**DATA LISTING:**
<<<<

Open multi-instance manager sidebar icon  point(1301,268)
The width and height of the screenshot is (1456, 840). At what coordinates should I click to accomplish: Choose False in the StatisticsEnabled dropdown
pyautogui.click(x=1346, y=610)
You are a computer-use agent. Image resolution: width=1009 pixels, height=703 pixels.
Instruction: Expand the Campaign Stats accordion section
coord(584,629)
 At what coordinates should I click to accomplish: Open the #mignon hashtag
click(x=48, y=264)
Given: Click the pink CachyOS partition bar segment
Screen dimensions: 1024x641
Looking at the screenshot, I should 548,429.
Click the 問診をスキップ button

>>>>

**PROBLEM DESCRIPTION:** Please render the lines from the one containing "At what coordinates should I click to accomplish: Open" through the last line of the items, inclusive, as a numbered list, leaving out any blank lines.

**PROBLEM SOLUTION:**
1.  At what coordinates should I click to accomplish: Open the #mignon hashtag
2. click(x=48, y=264)
3. Given: Click the pink CachyOS partition bar segment
4. Screen dimensions: 1024x641
5. Looking at the screenshot, I should 548,429.
6. Click the 問診をスキップ button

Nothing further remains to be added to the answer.